A red fox carrying an eastern cottontail rabbit (Sylvilagus floridanus) home to her kits.

Fishers vs. Foxes

Besides foxes, the other animal that is often blamed for strange cries in the night is the fisher (Pekania pennanti), a species of large weasel from Canada and the northern U.S. Interestingly, there is some debate around whether or not fishers actually scream or make much noise at all. Stories abound about noises coming from the woods that sound like a baby crying or "somebody being murdered" and there are even some videos on YouTube that claim to capture the scream on their audio. The problem is that these videos (at least in my experience) never seem to actually show a fisher making the noise - they are just audio over a dark forest or a picture of a fisher. What's more, the screams that are captured usually sound remarkably like noises that I have seen foxes making, either in person or on video. Massachusetts Audubon, federal Fish and Game biologist Thomas Decker, and New York State Museum mammologist Roland Kays all agree that there isn't much solid evidence that fishers make anything more than a ferret-like squeak, thought Kays does acknowledge that an absence of evidence is not necessarily evidence of absence when it comes to animal vocalizations.

And yet, people continue to insist that fishers scream, and you can find some pretty heated arguments in the comment sections of videos claiming to record the cries of both foxes and fishers in which people passionately correct and recorrect each other's IDs.

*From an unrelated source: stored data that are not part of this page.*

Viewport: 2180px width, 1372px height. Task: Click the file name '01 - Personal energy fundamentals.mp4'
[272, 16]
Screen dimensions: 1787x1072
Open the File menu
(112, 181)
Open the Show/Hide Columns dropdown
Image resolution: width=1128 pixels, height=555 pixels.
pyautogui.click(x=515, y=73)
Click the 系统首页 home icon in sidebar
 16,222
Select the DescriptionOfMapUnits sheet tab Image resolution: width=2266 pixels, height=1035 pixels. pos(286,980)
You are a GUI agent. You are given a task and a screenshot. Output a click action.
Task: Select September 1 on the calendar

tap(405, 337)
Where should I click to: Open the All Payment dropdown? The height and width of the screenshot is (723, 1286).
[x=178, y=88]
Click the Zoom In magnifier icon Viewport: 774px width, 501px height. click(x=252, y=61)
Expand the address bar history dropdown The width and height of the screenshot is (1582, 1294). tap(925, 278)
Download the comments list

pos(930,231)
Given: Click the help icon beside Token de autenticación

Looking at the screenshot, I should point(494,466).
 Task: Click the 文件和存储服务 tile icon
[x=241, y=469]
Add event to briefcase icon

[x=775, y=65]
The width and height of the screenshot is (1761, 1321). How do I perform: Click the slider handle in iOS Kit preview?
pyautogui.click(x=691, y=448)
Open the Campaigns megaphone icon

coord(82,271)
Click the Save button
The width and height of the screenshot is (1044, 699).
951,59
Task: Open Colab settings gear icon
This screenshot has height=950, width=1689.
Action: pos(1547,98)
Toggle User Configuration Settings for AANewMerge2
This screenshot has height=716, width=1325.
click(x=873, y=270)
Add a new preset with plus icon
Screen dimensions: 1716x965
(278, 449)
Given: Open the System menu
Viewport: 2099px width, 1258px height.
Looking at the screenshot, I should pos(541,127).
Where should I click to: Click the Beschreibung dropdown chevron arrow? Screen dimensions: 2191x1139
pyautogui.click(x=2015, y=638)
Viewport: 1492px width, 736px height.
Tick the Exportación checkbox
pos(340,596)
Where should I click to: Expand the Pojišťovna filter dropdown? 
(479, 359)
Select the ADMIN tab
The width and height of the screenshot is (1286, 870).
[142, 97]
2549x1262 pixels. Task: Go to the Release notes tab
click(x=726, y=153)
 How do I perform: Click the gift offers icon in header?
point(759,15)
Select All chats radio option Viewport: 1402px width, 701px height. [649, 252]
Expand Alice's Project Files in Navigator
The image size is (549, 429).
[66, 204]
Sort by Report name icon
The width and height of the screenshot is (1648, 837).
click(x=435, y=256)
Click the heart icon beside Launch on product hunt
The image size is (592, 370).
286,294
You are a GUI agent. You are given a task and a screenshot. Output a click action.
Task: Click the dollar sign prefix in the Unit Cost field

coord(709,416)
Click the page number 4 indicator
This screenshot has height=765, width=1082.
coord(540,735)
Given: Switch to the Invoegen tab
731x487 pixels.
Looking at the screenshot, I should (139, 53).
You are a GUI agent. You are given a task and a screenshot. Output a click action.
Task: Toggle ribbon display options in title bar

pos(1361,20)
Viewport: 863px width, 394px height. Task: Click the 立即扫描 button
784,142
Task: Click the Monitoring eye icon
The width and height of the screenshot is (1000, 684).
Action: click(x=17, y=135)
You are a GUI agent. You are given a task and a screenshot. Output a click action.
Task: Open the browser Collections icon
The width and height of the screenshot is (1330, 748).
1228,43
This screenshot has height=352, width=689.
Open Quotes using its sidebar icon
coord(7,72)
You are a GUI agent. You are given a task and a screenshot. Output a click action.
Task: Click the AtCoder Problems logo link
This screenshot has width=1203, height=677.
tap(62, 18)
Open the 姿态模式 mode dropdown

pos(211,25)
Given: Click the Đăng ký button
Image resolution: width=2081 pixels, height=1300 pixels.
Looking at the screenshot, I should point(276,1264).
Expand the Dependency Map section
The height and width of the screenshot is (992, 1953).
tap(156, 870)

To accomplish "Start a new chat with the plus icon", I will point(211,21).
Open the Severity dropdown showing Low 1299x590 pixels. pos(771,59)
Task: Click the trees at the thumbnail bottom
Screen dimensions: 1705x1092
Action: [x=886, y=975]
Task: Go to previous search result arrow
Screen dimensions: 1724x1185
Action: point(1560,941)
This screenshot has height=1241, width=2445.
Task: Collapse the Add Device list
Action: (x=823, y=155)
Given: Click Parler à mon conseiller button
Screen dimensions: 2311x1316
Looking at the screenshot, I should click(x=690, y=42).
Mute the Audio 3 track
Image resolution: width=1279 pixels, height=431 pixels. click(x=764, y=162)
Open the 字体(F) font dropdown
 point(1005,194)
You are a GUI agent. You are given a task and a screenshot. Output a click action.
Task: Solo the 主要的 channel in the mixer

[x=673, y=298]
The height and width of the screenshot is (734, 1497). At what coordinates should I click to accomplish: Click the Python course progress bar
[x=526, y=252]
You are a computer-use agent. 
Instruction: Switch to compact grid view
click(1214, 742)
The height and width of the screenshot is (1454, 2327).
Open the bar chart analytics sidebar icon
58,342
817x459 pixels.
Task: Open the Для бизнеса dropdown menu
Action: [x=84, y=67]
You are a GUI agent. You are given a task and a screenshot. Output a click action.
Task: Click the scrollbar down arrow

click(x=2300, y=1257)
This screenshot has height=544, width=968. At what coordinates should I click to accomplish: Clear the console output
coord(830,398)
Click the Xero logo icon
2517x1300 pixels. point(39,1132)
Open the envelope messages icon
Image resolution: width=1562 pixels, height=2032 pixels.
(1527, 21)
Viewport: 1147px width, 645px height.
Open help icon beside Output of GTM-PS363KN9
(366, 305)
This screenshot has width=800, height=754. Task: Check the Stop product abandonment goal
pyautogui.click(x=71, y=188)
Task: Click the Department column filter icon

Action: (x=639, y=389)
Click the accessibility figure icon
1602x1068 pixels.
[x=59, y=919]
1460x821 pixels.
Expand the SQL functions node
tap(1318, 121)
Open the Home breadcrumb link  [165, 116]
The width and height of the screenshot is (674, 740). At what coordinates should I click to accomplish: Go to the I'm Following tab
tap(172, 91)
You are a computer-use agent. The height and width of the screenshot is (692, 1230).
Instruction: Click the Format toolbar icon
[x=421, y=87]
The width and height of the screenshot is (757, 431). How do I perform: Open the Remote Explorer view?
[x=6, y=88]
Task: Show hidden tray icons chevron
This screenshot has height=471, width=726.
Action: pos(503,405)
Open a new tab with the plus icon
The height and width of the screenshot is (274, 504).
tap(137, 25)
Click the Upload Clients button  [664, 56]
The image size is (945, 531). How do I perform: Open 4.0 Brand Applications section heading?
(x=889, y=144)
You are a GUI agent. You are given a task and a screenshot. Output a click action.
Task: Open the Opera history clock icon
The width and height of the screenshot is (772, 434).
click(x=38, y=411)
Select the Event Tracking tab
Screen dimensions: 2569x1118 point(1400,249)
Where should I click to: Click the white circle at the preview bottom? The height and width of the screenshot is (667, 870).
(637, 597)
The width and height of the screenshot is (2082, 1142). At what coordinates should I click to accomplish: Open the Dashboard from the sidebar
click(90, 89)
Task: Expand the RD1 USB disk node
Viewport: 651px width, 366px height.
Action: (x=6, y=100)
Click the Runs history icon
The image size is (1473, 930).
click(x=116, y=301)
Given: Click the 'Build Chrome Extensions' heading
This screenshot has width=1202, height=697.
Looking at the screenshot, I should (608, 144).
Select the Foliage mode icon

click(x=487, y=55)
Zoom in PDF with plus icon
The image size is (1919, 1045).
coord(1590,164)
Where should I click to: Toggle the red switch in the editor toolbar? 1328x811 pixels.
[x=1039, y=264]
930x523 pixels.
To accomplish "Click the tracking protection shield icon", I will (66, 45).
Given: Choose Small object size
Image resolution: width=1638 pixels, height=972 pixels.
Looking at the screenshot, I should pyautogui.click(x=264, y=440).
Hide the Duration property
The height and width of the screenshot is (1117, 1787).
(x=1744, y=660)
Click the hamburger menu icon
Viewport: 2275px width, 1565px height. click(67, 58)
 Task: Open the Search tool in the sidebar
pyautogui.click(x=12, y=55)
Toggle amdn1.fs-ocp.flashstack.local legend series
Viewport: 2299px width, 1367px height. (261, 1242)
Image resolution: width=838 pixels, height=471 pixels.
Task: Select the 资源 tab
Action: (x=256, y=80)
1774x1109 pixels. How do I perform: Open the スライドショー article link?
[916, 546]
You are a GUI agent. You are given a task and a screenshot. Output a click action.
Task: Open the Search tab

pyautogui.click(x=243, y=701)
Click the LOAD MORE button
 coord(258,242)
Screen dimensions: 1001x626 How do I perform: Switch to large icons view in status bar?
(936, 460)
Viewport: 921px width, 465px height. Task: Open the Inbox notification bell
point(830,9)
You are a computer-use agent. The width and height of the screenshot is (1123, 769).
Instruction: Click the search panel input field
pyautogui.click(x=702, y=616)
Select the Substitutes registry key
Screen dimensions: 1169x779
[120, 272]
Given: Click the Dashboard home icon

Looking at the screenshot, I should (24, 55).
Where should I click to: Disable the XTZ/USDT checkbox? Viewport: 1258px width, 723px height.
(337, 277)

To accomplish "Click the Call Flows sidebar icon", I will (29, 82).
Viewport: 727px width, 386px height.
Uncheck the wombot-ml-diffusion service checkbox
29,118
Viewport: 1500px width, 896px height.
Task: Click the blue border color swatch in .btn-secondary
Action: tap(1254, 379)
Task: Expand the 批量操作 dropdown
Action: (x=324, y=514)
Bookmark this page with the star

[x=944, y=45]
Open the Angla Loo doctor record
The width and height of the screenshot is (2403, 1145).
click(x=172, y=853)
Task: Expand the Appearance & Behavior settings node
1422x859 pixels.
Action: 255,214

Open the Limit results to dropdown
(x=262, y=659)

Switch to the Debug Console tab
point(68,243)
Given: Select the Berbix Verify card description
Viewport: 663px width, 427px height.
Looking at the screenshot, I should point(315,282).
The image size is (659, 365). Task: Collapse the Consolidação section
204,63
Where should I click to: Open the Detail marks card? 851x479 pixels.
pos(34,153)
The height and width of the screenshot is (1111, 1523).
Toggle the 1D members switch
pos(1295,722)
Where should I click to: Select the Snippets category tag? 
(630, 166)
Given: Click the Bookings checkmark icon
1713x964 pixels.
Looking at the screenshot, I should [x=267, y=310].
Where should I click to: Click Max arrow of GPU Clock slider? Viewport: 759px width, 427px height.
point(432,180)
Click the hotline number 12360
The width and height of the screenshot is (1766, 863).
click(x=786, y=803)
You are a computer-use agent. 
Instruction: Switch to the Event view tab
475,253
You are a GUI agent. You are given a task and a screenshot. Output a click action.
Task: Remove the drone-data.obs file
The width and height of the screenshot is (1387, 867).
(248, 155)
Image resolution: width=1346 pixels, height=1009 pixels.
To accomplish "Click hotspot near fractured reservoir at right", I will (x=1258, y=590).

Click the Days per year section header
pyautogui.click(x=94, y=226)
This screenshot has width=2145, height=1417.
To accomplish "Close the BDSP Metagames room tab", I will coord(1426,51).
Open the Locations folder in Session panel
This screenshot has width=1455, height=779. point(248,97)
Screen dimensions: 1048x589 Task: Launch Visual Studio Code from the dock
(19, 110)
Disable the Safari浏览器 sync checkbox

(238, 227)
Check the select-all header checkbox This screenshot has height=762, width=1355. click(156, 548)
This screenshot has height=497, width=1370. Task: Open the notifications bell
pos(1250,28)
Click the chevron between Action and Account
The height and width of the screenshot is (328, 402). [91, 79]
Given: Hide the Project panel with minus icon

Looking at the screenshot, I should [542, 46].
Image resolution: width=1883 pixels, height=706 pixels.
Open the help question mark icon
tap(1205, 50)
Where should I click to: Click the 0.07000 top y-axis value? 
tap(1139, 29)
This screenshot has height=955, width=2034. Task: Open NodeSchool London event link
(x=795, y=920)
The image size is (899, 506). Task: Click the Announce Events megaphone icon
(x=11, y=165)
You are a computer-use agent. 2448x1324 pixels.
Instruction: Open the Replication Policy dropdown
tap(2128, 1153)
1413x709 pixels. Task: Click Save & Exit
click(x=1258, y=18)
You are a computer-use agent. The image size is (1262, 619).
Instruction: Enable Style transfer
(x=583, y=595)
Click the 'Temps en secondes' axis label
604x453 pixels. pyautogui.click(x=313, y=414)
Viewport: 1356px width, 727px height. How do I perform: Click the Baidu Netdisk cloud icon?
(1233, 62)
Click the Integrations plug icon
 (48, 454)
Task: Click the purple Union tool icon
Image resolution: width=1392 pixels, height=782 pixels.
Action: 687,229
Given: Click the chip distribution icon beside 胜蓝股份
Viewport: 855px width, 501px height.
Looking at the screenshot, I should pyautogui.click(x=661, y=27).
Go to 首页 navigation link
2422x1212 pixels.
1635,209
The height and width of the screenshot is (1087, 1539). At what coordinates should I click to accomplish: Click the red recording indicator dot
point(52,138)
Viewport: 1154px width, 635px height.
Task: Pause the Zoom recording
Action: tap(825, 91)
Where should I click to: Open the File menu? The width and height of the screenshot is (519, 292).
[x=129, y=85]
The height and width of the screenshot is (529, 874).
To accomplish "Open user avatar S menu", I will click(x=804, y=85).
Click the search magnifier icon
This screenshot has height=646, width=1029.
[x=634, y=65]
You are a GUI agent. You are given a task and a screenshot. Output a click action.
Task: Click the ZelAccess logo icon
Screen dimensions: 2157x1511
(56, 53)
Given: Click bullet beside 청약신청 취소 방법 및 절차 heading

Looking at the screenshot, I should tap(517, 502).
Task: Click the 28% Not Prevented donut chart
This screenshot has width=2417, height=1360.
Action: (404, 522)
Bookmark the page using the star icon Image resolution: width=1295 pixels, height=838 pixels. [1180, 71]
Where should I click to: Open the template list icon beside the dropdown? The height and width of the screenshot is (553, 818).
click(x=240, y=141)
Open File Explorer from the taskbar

Personally, if I had to pick a side, I would lean towards saying that most if not all alleged fisher screams are actually foxes. Still, I do find the debate itself to be pretty interesting. For one thing, it's a quintessential example of a common conflict between two different ways of knowing about wild animals, the one rooted in organized, scientific investigation and the other in lived experience and tradition. It's easy, I think, to throw out the latter in favor of the former by default and certainly, after a point, the evidence gathered by scientists can be and often has been enough to overturn what once was considered common sense. Nonetheless, there have been enough times where the reverse has been true that we should at least make a habit of giving these things the benefit of the doubt, especially when a lack of urgency offers us the luxury of keeping things open for a while. 

More than that though, I think that the fox vs. fisher debate says something really important about the actual experience of hearing a strange cry in the night. In most cases, even when we are hearing the sound in person, with our own two ears, the experience is not that different from watching a YouTube video of screams played over a still photograph or a barely lit forest edge. We know that we are hearing a scream and perhaps we even know that we are hearing the scream that we've heard several times before, but in most cases, we don't see the animal making it. So, we do what people have surely been doing for as long as we've had ears and language - we ask others in our community what they make of the sound. From there, whether online or in the village square, it's easy to imagine how wild tales about spirits and monsters and ferocious fisher cats would sprout up to explain that noise in the dark that you always hear, but never actually see the source of. We crave explanations and we love to share them with others. We take those that we can find until better ones come along, or we die stubbornly insisting that the evidence for our favorite bugaboo is there if only you look a little harder.

But there is also a third option: pull up a chair, sit down, and listen for a while. Let the scream chill your bones and tingle your spine. Feel the need to know what is out there and turn it over and savor it for a while. There is value in the search that you may choose to embark on for the source of the scream, though you may not find a solid answer for a while. But in the meantime, that feeling of uncertainty, unease, adrenaline, and excitement is worth something too. It's a feeling that connects you to the oldest hearth and the minds around it, reaching out into the darkness with their stories and ideas. How lucky we are to have animals like the red fox, still delivering that old feeling of standing in a dark wood, even to the modern city.